#### EXERCISE PROMPT:
Your answer must consist of exactly the lines below, starting with the line with "Adrianna Papell (417, 380)" and going on through the line with "Adelyn Rae (408, 365)", and nothing else.

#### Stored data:
--------------------------------------------------

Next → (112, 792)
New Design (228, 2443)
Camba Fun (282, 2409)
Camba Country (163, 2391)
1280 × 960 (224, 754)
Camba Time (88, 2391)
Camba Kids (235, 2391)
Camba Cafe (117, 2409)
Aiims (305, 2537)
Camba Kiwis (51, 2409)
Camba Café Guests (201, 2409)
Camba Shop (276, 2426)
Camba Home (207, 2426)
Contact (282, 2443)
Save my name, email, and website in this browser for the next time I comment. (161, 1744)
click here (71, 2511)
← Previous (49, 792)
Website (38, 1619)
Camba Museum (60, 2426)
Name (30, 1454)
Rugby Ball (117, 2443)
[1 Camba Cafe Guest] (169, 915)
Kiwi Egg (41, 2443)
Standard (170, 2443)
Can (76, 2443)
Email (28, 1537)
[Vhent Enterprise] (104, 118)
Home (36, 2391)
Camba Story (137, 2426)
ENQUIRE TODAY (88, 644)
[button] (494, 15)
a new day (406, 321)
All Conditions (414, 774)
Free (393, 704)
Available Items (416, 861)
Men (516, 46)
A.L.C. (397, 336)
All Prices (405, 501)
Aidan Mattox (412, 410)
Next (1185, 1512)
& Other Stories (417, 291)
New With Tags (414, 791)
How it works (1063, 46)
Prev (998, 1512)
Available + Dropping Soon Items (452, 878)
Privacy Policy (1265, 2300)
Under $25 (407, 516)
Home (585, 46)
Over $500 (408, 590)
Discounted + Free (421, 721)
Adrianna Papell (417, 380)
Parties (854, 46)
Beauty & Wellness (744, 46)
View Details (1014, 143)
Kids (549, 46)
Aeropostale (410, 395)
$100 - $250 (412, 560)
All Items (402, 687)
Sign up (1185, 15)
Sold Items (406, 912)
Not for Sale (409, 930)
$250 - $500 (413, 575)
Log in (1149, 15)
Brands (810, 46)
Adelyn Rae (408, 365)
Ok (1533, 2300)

--------------------------------------------------

#### ANSWER FOR THE TASK:
Adrianna Papell (417, 380)
Parties (854, 46)
Beauty & Wellness (744, 46)
View Details (1014, 143)
Kids (549, 46)
Aeropostale (410, 395)
$100 - $250 (412, 560)
All Items (402, 687)
Sign up (1185, 15)
Sold Items (406, 912)
Not for Sale (409, 930)
$250 - $500 (413, 575)
Log in (1149, 15)
Brands (810, 46)
Adelyn Rae (408, 365)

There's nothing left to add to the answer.